**Problem requirements**
Upon reaching the line that contains "Task: Click the 2025-02-06" in the records below, begin repeating every line exactly through the last one, skipping pictures.

**Exercise materials**
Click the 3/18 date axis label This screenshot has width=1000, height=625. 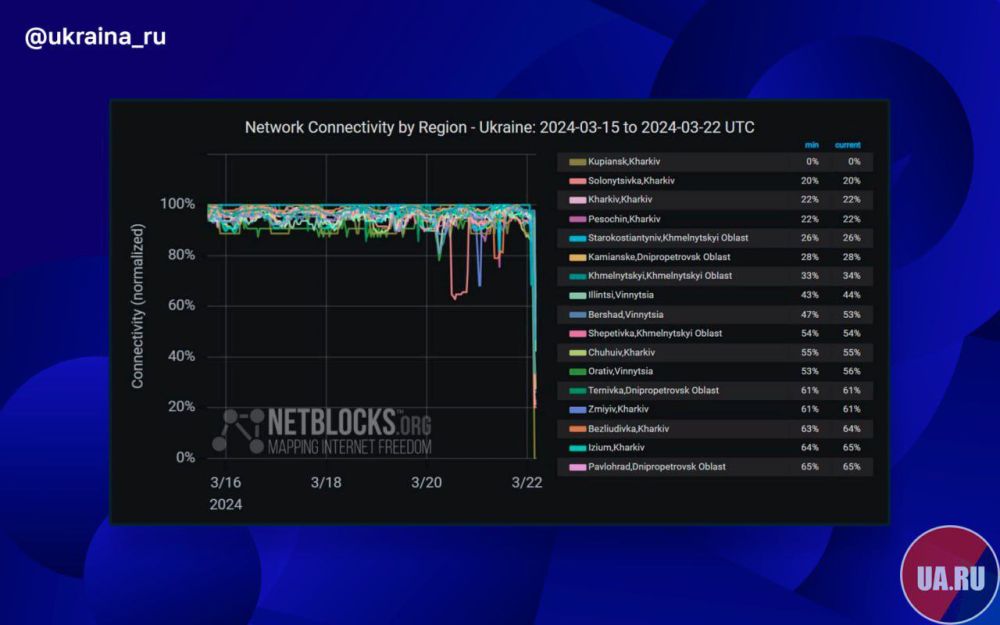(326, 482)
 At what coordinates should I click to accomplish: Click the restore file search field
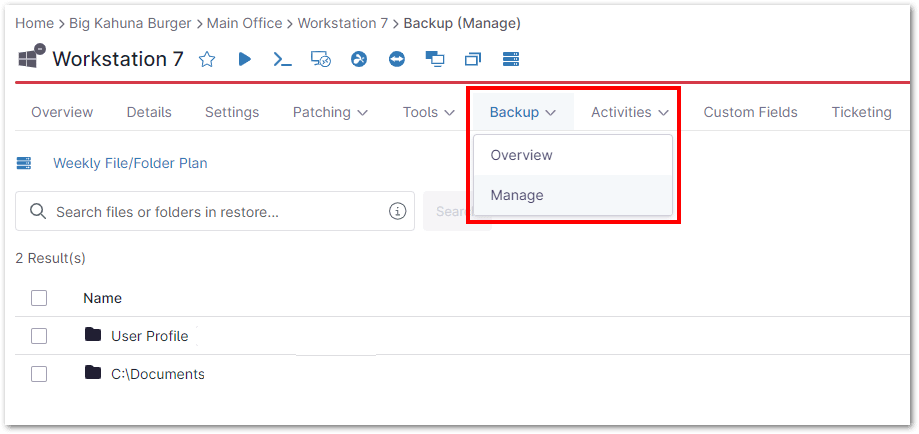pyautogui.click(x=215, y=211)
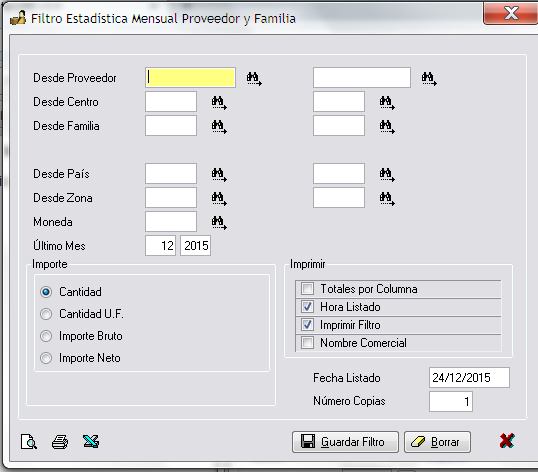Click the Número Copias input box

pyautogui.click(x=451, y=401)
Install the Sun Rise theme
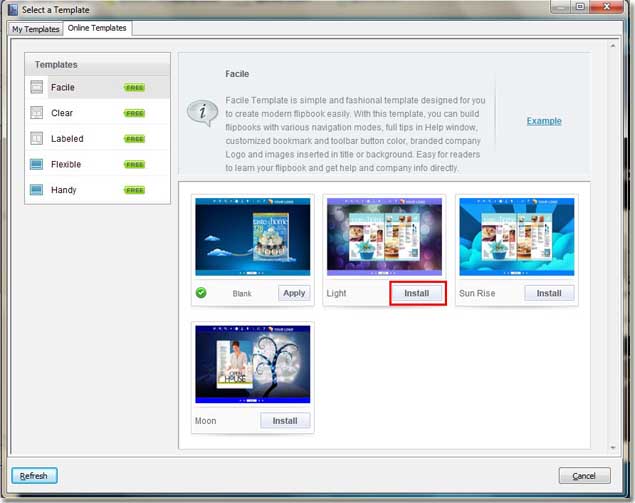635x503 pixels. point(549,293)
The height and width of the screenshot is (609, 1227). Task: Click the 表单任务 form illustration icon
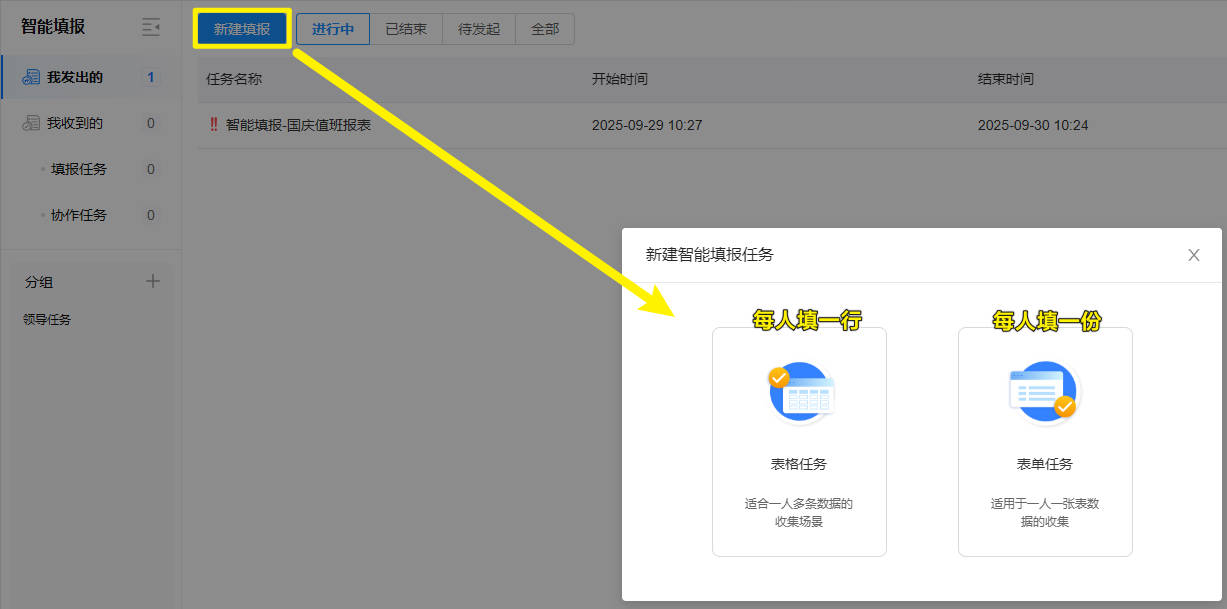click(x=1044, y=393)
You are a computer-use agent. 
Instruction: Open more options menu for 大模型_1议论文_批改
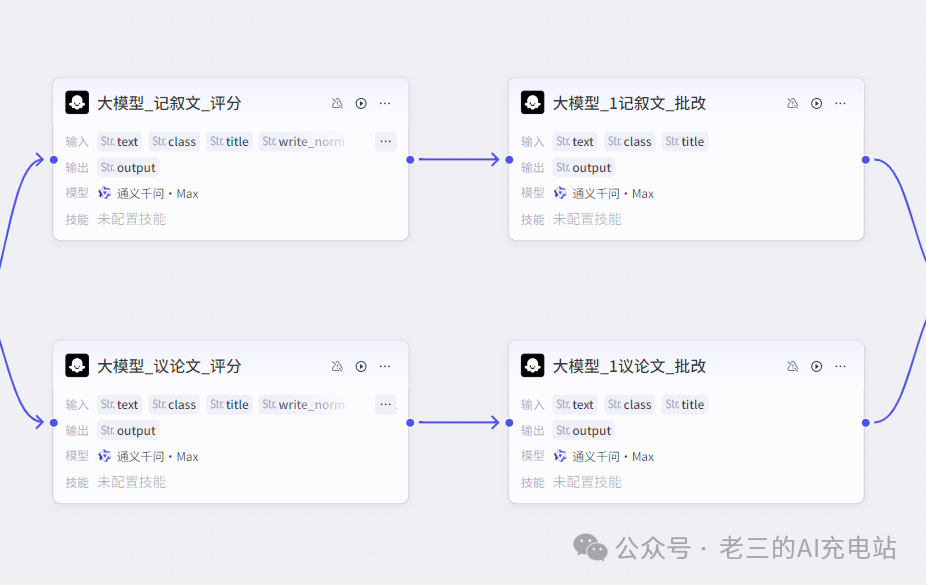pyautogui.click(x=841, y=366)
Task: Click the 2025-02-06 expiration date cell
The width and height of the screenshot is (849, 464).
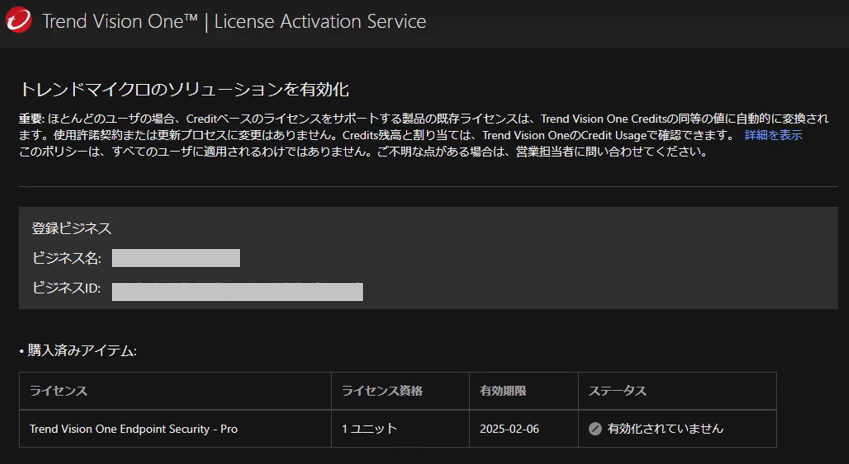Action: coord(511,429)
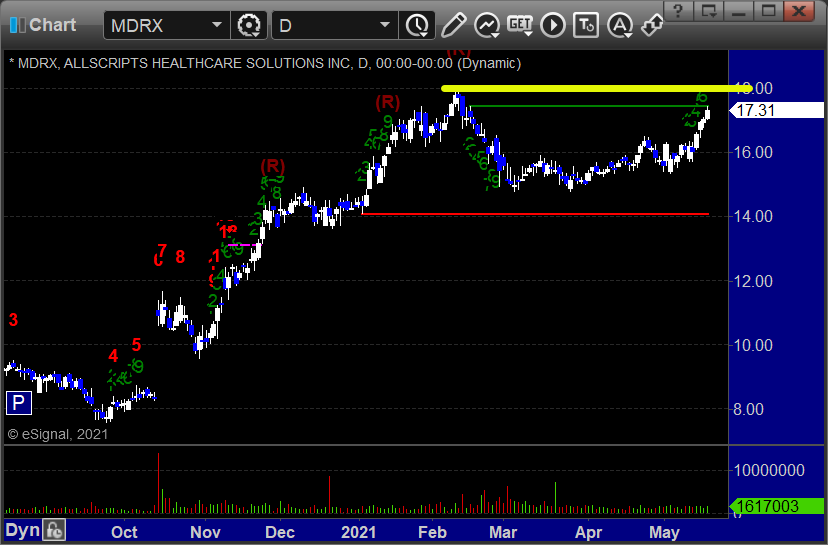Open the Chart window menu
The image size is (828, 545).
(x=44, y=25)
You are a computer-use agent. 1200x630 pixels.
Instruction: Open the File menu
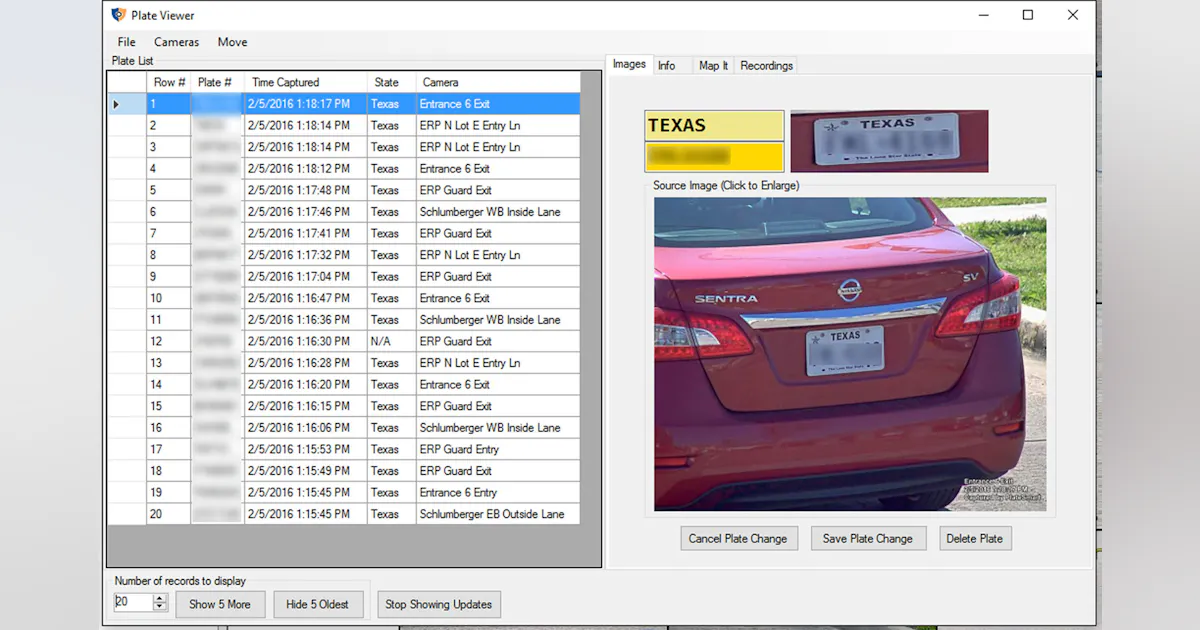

**Your response**
Task: Click the 2025-02-06 expiration date cell
The width and height of the screenshot is (849, 464).
Action: coord(511,429)
Open the Chart window menu
The image size is (828, 545).
(x=44, y=25)
You are a computer-use agent. 1200x630 pixels.
Instruction: Open the File menu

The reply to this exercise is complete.